Vernissage 5 Feb 2015 19:00
A short walk immediately spells it out for you: this is a playhouse – with a theatre hall, wide hallways, hollow staircases, a labyrinth of emergency exits – and not a typical exhibition space, nor a museum, a gallery, white cube or black box. Even so, over the past fifty years, people have felt the urge to show visual and video art and to search for a way to display their work within the extraordinary walls of Beursschouwburg.
We refer to our exhibition history by (re)displaying the works of AMVK, Walter Swennen, Els Opsomer, Paul Gees, Lisa De Boeck and Marilène Coolens in collaboration with Jan Decorte and Sigrid Vinks. Some of us will recognise these works as ‘remakes’, with a small addition, change, different perspective here and there.

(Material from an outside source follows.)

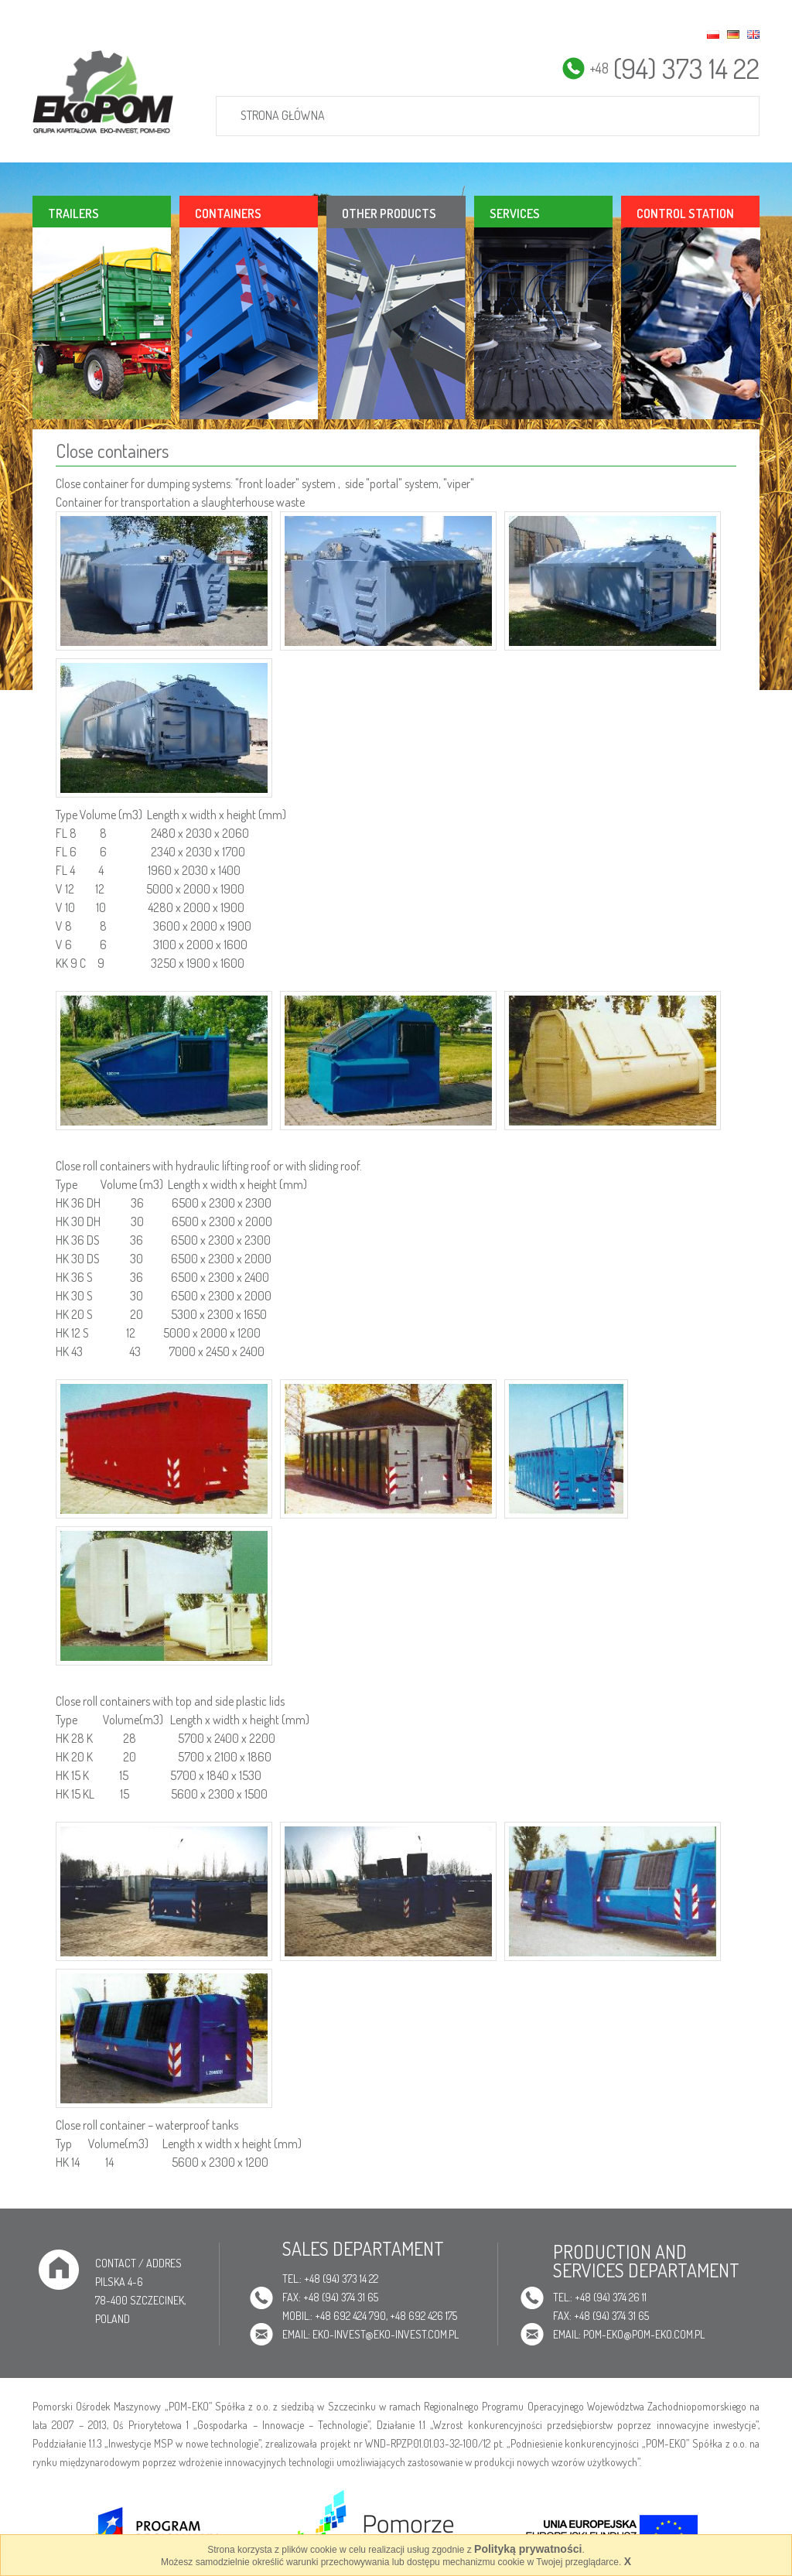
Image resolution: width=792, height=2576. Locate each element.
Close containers (112, 451)
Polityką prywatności (528, 2549)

A second part guides you along works of art that have entered our building in different ways and on different moments. In 1986, it was decided that for every building subsidized by the Flemish Government, one percent of building costs had to be spent on integrated art. On the occasion of the renovation of Beursschouwburg in 2002, Swiss exhibition maker Moritz Küng was selected with his project: he eternalized the sound installations of Ann-Veronica Janssen and Christophe Fink. The textual work of Dora Garcia meandered through our brochure for an entire season. These in situ-works have been complemented throughout the years. On the occasion of festivals or projects, Rinus Vandevelde, David Helbich and Lawrence Weiner were asked to intervene in and around the building. Next to looking back there’s also looking forward. Wim Wauman, Karen Vermeren, Floris Vanhoof and Lieven Segers were assigned a new creation. A still life with found Beursschouwburg materials that refer to architecture, a reference to the colourful stained-glass window that once decorated the white foyer, a video wall that shows a selection of old Beursschouwburg productions, and bread sacks scribbled with playful aphorisms; in a nutshell, this is what you can expect from these novelties.
In short: The future = Beurssc50uwburg deals with what was, what is and what will be.